* [Passage provided]
+---+

# School take 11 year-old children to sex shop



## Dude111

www.intellihub.com/parents-furious-...chool-taking-11-year-old-children-to-sex-shop

All I can say is HOMESCHOOL!! (If one can afford it)


----------



## iliketodisco

That seems like inflammatory clickbait...


----------



## Dude111

Yes its disgusting they would take 11yos to a place like that!! (LET KIDS BE KIDS)


----------



## SecondtimeMama

If you don't want to click the clickbait: http://nypost.com/2015/06/03/teacher-takes-young-students-on-field-trip-to-sex-shop/ appears to be 11-17 year olds, not a group of 11 year olds, and from a small private school not a public school. Still problematic, but on a different scale that Dale is implying.

+---+

* [Jobs]
[1] In the forum thread about the school field trip, what age range does SecondtimeMama say the students were?
[2] Pick up the forum thread about the school field trip right after its final post and write what comes next.
The records that follow have no connection to the forum thread above.

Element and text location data
+---+

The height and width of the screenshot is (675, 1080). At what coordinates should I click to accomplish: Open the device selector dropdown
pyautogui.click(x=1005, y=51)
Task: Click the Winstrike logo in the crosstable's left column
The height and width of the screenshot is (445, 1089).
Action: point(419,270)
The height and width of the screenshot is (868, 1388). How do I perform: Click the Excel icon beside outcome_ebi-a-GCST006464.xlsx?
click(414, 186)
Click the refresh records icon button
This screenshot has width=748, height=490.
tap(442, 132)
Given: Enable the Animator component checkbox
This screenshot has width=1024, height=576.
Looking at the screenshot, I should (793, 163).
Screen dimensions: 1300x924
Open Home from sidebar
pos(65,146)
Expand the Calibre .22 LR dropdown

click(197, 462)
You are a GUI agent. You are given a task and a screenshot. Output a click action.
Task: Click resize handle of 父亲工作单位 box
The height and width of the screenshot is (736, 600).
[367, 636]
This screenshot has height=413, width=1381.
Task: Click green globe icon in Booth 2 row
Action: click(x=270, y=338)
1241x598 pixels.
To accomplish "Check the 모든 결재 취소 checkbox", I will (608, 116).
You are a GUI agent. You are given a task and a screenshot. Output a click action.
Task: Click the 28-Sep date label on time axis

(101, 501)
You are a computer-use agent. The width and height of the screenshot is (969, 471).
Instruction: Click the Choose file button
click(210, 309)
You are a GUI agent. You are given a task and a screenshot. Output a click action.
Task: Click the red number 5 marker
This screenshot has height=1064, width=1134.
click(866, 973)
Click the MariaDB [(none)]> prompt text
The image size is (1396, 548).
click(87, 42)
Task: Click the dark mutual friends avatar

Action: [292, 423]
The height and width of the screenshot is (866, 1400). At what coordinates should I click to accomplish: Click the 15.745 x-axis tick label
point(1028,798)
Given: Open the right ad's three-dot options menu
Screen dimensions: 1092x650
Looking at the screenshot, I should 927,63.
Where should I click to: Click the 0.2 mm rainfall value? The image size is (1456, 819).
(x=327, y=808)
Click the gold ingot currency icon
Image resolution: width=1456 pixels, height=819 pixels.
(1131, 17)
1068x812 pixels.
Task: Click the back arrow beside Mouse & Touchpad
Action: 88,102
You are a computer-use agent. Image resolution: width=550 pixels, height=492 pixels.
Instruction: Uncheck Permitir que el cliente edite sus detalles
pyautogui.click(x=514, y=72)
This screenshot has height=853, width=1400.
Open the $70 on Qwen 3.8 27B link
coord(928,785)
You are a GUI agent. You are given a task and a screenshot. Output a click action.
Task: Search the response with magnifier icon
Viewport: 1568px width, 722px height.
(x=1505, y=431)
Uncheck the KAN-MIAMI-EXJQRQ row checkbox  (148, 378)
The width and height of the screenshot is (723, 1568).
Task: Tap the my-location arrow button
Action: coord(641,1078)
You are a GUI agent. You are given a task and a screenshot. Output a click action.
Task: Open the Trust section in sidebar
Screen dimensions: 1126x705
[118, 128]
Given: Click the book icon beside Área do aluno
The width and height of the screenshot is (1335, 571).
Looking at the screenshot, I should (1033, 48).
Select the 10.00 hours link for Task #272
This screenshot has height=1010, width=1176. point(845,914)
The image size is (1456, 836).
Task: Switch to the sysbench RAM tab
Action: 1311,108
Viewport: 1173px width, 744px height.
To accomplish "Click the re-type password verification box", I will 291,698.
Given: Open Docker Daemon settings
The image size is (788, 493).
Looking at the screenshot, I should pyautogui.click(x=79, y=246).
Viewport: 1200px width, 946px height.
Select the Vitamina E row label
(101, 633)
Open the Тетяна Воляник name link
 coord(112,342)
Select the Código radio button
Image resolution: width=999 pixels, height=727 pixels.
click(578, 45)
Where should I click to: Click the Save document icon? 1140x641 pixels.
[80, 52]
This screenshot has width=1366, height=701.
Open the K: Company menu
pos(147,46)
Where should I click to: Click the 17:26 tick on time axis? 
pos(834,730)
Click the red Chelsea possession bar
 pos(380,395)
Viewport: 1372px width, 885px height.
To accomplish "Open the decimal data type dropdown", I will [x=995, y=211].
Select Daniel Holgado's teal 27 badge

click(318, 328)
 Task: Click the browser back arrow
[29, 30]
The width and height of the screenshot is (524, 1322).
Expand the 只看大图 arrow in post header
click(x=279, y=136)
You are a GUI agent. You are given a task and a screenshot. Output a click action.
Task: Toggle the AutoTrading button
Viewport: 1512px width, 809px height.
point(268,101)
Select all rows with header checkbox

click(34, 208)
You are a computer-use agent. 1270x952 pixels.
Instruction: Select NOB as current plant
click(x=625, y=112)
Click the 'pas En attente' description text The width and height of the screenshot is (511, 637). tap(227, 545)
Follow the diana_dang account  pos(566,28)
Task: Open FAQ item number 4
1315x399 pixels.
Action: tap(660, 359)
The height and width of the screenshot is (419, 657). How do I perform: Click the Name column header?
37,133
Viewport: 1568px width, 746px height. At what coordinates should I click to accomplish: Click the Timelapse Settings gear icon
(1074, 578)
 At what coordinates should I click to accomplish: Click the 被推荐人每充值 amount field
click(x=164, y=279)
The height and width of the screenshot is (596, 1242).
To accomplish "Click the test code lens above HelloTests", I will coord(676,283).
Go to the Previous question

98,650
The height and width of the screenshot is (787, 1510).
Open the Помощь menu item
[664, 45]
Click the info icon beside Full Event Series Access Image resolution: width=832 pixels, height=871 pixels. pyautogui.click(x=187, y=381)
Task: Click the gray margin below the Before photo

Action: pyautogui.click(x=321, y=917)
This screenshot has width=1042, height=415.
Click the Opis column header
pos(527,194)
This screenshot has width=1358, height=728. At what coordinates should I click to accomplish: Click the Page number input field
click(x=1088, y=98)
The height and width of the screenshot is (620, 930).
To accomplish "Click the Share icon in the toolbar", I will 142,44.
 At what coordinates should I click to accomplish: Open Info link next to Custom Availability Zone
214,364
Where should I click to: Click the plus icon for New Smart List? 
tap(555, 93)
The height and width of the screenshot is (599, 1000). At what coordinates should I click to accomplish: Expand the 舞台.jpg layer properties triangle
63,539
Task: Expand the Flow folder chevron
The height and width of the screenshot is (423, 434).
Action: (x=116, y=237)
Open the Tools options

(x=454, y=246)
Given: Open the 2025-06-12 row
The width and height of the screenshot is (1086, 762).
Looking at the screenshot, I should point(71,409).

+---+

* [Answers to the exercise]
[1] They were 11 to 17 years old.

[2]
----------



## RCHOUDH

Still very unfortunate and sad. What were they thinking doing that??


----------



## MeepyCat

Dude111 said:


> www.intellihub.com/parents-furious-over-socialist-style-democratic-school-taking-11-year-old-children-to-sex-shop
> 
> All I can say is HOMESCHOOL!! (If one can afford it)


Or, in this case, "don't pay private school tuition to schools that don't share your values."

The legal age of entry for any sex shop is 18, so I guess this was a special outing to be turned away at the door of a sex shop.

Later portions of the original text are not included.